Published on 07 January 2019

Solidarity FabLabs: a community established thanks to the challenge

In 2017, the jury’s prize in our international Solidarity FabLabs challenge, #IMake4MyCity, was awarded to the Breakers FabLabs, comprising 5 FabLabs in 5 Spanish cities (Madrid, Valencia, Barcelona-Castelldefels, Bilbao). The jury was charmed by the collective dimension of the projects. What’s the latest on the Breakers community in Spain?




Birth of a new Breakers community in Spain

Thanks to the solidarity FabLabs challenge, 6 FabLabs were able to meet each other and establish strong bonds. Their collaborative sports-for-all project resulted in over 10 prototypes between September 2017 and December 2018. The aim was to combine the strengths of several young people trained in digital manufacturing in different Spanish cities, in order to create innovative solutions to improve access to sports and change perceptions of disability.




With the prize, the young participants continued developing projects with an impact on society, while at the same time developing their knowledge and establishing a community of Breakers to share it.

National gathering in Madrid

A national gathering was held in November 2017 for young Spanish breakers from different cities to come and share their experience and their knowledge. The Breakers community met up in Madrid for the Mini Maker Faire. 40 young people and their tutors came from all over Spain for this national young Breakers event.




Over two days, the youngsters took part in workshops and visited the Mini Maker Faire. They attended a conference and took part in activities relating to a variety of themes such as design, electronics and group work.
The young Breakers were also able to present their projects to the public at the Mini Maker Faire while, at the same time, discovering other inspirational initiatives.
This gathering also provided an opportunity to share ideas concerning their projects, their educational journeys and their digital manufacturing practices. The young Breakers also produced their own "Breakers" t-shirts as a souvenir of this friendly, rewarding event.
To maintain links between the young people from the different solidarity FabLabs, a weekly meeting was organised: the Breaker Club.
These meetings provide an opportunity for the 6 solidarity FabLabs in 5 different cities to coordinate their efforts and share their experience, their ideas, their projects and their knowledge.
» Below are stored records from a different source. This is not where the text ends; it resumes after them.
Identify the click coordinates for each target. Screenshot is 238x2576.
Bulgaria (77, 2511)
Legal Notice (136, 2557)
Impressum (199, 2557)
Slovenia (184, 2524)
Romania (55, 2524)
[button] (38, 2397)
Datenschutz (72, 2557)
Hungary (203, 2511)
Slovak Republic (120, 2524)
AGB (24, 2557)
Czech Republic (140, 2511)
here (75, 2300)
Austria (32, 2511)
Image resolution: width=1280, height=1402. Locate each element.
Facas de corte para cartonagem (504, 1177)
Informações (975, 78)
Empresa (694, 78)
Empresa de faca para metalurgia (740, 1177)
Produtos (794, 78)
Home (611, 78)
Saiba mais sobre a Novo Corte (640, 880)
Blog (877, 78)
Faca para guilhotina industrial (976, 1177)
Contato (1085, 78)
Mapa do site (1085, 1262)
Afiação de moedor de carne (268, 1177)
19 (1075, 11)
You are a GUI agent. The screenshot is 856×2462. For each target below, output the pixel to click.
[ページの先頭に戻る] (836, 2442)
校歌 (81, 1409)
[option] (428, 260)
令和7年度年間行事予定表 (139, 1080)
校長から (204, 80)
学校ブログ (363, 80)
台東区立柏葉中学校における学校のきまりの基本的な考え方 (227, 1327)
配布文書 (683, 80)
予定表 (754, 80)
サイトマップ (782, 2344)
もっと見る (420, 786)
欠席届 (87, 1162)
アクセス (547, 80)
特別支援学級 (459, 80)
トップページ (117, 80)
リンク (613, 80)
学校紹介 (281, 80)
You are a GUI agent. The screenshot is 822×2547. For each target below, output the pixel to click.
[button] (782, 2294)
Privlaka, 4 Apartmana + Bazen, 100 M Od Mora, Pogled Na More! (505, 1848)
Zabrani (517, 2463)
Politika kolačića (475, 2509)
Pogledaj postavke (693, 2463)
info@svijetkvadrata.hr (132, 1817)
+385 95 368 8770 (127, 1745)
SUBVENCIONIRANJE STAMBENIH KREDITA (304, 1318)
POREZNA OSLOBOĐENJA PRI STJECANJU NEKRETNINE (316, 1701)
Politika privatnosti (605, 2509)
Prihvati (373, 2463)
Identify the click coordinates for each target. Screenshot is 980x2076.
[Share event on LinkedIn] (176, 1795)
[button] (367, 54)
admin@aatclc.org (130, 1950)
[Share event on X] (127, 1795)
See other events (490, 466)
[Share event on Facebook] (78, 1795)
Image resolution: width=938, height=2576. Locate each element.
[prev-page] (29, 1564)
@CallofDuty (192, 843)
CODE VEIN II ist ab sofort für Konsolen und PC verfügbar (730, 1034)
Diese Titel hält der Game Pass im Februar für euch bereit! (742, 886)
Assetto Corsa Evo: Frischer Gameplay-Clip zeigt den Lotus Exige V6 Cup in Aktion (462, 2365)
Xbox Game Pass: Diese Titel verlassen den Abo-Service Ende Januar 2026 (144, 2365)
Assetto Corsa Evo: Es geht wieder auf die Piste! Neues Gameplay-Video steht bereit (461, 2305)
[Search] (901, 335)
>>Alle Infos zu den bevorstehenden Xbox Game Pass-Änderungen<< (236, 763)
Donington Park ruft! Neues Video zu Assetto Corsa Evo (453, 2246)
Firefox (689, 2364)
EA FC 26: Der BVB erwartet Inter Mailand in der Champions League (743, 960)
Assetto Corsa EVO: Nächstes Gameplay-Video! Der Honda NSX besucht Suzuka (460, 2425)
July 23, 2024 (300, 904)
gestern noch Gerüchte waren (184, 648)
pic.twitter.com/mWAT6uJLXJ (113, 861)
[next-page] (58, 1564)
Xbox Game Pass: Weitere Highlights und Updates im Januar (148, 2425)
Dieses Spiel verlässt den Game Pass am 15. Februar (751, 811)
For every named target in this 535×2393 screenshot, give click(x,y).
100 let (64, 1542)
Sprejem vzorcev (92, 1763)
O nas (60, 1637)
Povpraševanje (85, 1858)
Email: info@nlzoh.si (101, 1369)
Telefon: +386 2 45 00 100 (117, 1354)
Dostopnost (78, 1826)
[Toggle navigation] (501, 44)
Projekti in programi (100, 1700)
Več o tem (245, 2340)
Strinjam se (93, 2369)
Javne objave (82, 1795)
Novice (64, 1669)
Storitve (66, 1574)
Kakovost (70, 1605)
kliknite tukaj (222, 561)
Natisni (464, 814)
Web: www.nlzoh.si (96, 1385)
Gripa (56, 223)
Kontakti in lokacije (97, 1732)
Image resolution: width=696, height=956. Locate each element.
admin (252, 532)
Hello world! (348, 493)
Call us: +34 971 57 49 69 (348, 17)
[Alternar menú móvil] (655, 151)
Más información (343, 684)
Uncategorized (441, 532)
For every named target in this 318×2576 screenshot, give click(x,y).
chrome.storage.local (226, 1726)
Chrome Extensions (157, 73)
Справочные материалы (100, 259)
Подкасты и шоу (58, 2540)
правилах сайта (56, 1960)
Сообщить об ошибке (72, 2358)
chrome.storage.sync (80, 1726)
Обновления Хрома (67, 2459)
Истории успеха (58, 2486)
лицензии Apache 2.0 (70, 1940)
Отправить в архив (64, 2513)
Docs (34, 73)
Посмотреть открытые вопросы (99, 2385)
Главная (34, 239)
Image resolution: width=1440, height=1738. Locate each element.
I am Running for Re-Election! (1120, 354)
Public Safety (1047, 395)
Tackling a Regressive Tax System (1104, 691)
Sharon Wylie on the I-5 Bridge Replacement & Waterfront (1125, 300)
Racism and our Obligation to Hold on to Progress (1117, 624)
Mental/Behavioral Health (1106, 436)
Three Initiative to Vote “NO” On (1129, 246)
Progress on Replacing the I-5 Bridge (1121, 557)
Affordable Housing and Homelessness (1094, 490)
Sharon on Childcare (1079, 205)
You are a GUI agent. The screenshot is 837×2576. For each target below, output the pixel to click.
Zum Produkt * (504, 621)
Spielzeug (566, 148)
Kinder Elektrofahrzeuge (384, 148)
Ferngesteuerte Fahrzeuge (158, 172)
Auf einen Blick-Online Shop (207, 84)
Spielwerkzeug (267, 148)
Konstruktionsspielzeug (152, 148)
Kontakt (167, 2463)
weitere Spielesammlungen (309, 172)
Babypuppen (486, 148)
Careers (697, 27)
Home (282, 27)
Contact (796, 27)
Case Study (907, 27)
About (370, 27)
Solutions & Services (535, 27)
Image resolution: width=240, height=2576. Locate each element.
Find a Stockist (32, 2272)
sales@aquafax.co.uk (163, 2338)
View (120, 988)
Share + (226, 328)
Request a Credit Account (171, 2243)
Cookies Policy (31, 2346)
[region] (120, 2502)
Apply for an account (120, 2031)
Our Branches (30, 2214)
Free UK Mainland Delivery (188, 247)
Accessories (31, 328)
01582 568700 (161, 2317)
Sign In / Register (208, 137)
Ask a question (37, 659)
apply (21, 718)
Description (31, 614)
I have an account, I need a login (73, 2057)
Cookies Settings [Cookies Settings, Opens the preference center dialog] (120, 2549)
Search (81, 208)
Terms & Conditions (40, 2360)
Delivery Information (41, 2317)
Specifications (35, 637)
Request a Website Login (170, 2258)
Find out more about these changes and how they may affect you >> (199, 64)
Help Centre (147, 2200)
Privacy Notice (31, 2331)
Specific training for societal projects

With the prize, the solidarity FabLabs were also able to set up an additional workshop for those wanting to continue their projects, develop their prototype or create new projects with a positive impact on society.
This new 20-hour digital training model is called "Open Breakers". It was specifically organised for young people who devoted their time to this initiative and who wanted to move further into digital manufacturing while continuing to work on their projects.
This training is organised in very much the same was as "Breakers": the youngsters are supervised by their FabLab contact and they develop several societal projects in a collaborative environment; they are supported by the FabLab managers and their instructors.
The youngsters can choose between improving existing projects and developing new initiatives once they consider their prototypes to be functional and want to experiment, create new prototypes and meet new societal needs.
This new training programme has resulted in the improvement of a number of
prototypes. The Tinker Club at the Tinkeress FabLab, for example, organises weekly meetings with 4 or 5 challenge participants and other young Breakers in order to finish the "Tinkershine" prototype and continue the kayak project.
In Bilbao, the climbing wall project gradually evolved thanks to the participation of several young people. They worked on integrating interactivity into their climbing wall, adding light with electronic devices and creating various climbing paths by lighting them up.
Furthermore, the former Web Breakerslab platform has been improved to offer more activities and projects previously tested by the young Breakers.

Breakers’ achievements

The purpose of our international solidarity FabLabs challenge is to prove that with digital manufacturing and the new collaborative teaching method typical of FabLabs, all the youngsters, even those failing at school, can create, regain confidence, and envisage a new professional future. The projects demonstrate skills learned or encouraged in the FabLab: technical skills, inventiveness and teamwork.



For the challenge, the Breakers worked together to reinvent games and sports to make them more accessible for disabled people.
The traditional ‘toad in the hole’ game has been reinvented by young people in Spain by mixing digital manufacturing and craftsmanship to allow disabled people to take part.

In Castelldefels-Barcelona, both a new design and new materials from the FabLab have made several children’s games easier to use in the form of a games table.
In this same FabLab, the kayak rudder normally controlled by legs has been transformed by an electronic system.



In Valencia, the project involved transforming an amusement park into an accessible space for the elderly, those with physical or visual disabilities and children: garden trails, the adventures of Gulliver, entertainment, wheelchair courses, sports trails for the elderly... no one is left out!

Finally, in Bilbao, a climbing wall for the visually impaired was designed with interactive audible grips and indications in Braille.

Most of the projects were given to local social organisations such as charities, thus leading to the development of a local solidarity community.